To win money, they still needed to top nearly 3,000 other players to be one of the final 666 playing no-limit Texas Hold 'em. Few, if any, were thinking about the crown and top prize of $9.12 million.

"It's a long grind fixing to come," said Mark Garner, a 44-year-old investment broker from Little Rock, Ark., who began the day with 194,900 chips, most in the Tuesday group.

"All that was was a good start. It wasn't a finish, it was a start," he said.

STUD OF THE DAY: Hal Lubarsky, who started Tuesday in the top 50 in chips despite being legally blind. Lubarsky uses an assistant, Michelle Murrell, to describe play and read him his hole cards. Under tournament rules, Murrell cannot make any decisions or advise Lubarsky, but she can describe whatever she sees around the table. Last year, Lubarsky became the first blind player to cash at the main event when he finished 197th and won $51,398.

BUSTED OUT: 1998 main event champion Scotty Nguyen, 1996 and 1997 ladies champion Susie Isaacs, poker pros Paul Wasicka and David Grey.

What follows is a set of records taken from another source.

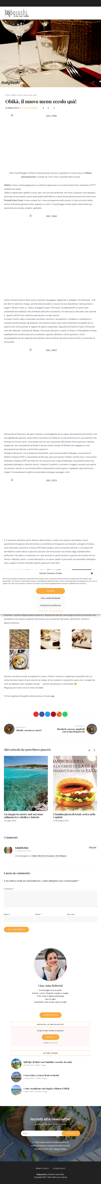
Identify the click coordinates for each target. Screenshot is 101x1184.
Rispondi (92, 848)
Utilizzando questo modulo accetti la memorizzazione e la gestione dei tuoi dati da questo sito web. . (50, 1145)
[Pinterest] (53, 714)
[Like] (36, 714)
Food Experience (30, 108)
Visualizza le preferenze (50, 605)
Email (5, 3)
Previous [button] (89, 750)
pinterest (31, 3)
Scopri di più (50, 1015)
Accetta (50, 591)
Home (7, 95)
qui (52, 696)
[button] (91, 573)
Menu (94, 13)
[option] (26, 789)
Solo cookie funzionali (50, 598)
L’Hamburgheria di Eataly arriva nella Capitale (74, 816)
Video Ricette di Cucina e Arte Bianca (49, 855)
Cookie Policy (43, 611)
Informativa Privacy (56, 611)
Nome (7, 914)
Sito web (70, 914)
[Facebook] (41, 714)
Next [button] (94, 750)
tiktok (42, 3)
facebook (15, 3)
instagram (21, 3)
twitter (10, 3)
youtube (26, 3)
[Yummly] (59, 714)
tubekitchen (22, 847)
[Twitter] (47, 714)
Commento (9, 889)
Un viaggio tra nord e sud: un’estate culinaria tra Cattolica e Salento (23, 816)
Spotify (55, 1043)
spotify (36, 3)
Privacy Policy (60, 1149)
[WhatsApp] (65, 714)
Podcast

UP NEXT: A second group of 2,378 players will play for 10 hours Wednesday to determine who makes it to Thursday, when all surviving entrants will play together for the first time since the tournament started.

POKER TALK: Coin flip. Also known as a "race," when two players go all-in before the flop and square off with roughly a 50 percent chance to win. At a table of unknowns, one player went all-in with an ace and a queen and another called with a pair of eights. The pair of eights was ahead, but because so many cards could come that would turn the ace-queen into the better hand, each player had nearly the same chance of winning the pot. The eights held, however, and the player with the ace-queen was eliminated.

SHE SAID WHAT?: "Massage is the bomb-biggity." — Marcie Thomas, a massage therapist giving poker professional John Duthie a full-body massage as he played in his second session of action. A handful of massage artists moved from table to table, working the kinks and knots out of players' bodies in hopes of relieving some of the stress of play.